🔢 Data Types and Memory
Understanding data types is crucial for efficient NumPy programming! Data types determine how numbers are stored in memory, how much space they use, and what operations are possible. Choosing the right data type can dramatically improve performance and reduce memory usage.
Think of data types as different "containers" for numbers - some are small and efficient, others are large but more precise!
import numpy as np
# Different data types demonstration
int_array = np.array([1, 2, 3], dtype=np.int32)
float_array = np.array([1.0, 2.0, 3.0], dtype=np.float64)
bool_array = np.array([True, False, True], dtype=bool)
print(f"Integer array: {int_array}, dtype: {int_array.dtype}")
print(f"Float array: {float_array}, dtype: {float_array.dtype}")
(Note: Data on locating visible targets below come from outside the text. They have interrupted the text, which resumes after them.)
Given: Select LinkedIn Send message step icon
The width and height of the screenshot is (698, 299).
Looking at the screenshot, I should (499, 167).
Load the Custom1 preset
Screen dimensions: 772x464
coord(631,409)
print(f"Boolean array: {bool_array}, dtype: {bool_array.dtype}")
print(f"Memory usage:")
print(f" int32: {int_array.nbytes} bytes")
print(f" float64: {float_array.nbytes} bytes")
print(f" bool: {bool_array.nbytes} bytes")
🎯 NumPy Data Type Categories
NumPy organizes data types into logical categories based on what kind of data they store:
🔍 Exploring Data Types
Let's see how different data types behave:
import numpy as np
# Same numbers, different types
numbers = [10, 20, 30, 40, 50]
int8_array = np.array(numbers, dtype=np.int8)
int32_array = np.array(numbers, dtype=np.int32)
int64_array = np.array(numbers, dtype=np.int64)
float32_array = np.array(numbers, dtype=np.float32)
float64_array = np.array(numbers, dtype=np.float64)
print(f"Same data, different types:")
print(f"int8: {int8_array} | {int8_array.nbytes} bytes")
print(f"int32: {int32_array} | {int32_array.nbytes} bytes")
print(f"int64: {int64_array} | {int64_array.nbytes} bytes")
print(f"float32: {float32_array} | {float32_array.nbytes} bytes")
print(f"float64: {float64_array} | {float64_array.nbytes} bytes")
# Memory savings
print(f"\nMemory comparison (vs int64):")
print(f"int8 saves: {int64_array.nbytes - int8_array.nbytes} bytes ({(1 - int8_array.nbytes/int64_array.nbytes)*100:.0f}%)")
print(f"int32 saves: {int64_array.nbytes - int32_array.nbytes} bytes ({(1 - int32_array.nbytes/int64_array.nbytes)*100:.0f}%)")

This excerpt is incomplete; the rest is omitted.